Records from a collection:
*** Block opens ***
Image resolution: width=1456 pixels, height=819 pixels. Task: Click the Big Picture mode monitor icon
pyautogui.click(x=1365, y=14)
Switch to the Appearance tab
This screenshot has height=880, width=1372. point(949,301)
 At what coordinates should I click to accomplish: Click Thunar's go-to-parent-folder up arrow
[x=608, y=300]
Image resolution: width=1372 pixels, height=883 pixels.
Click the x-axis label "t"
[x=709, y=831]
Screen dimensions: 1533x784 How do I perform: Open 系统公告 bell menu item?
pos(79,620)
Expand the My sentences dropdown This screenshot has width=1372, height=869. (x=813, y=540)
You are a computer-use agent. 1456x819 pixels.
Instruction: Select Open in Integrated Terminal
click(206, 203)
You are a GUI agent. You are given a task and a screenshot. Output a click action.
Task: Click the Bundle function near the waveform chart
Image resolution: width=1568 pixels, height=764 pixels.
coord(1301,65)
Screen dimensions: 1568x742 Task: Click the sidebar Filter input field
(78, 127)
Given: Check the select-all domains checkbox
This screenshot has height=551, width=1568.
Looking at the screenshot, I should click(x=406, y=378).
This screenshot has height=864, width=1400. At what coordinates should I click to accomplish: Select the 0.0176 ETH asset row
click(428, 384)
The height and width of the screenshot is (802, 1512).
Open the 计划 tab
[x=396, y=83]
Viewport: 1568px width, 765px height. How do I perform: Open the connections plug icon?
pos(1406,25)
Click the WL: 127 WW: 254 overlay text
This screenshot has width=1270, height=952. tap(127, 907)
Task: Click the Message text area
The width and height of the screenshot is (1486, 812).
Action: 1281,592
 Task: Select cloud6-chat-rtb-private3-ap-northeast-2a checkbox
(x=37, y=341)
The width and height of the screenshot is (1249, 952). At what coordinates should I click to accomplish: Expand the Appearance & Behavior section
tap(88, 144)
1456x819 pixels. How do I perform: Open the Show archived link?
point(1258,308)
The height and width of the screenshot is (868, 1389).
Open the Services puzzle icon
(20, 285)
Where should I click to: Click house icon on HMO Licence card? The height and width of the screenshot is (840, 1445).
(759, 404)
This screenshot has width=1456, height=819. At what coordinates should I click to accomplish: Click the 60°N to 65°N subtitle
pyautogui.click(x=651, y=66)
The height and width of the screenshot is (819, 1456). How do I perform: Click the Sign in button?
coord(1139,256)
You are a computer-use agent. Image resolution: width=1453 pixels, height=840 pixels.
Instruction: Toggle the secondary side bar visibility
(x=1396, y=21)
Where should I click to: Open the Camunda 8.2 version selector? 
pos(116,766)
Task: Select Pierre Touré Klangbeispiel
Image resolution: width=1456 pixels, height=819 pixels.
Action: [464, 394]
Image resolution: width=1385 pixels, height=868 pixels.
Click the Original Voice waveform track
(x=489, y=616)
*** Block closes ***
- **Exercise goal**: Each line above with the word "computer" needs to be copied.

- **Output below**:
You are a computer-use agent. 1456x819 pixels.
You are a computer-use agent. Image resolution: width=1453 pixels, height=840 pixels.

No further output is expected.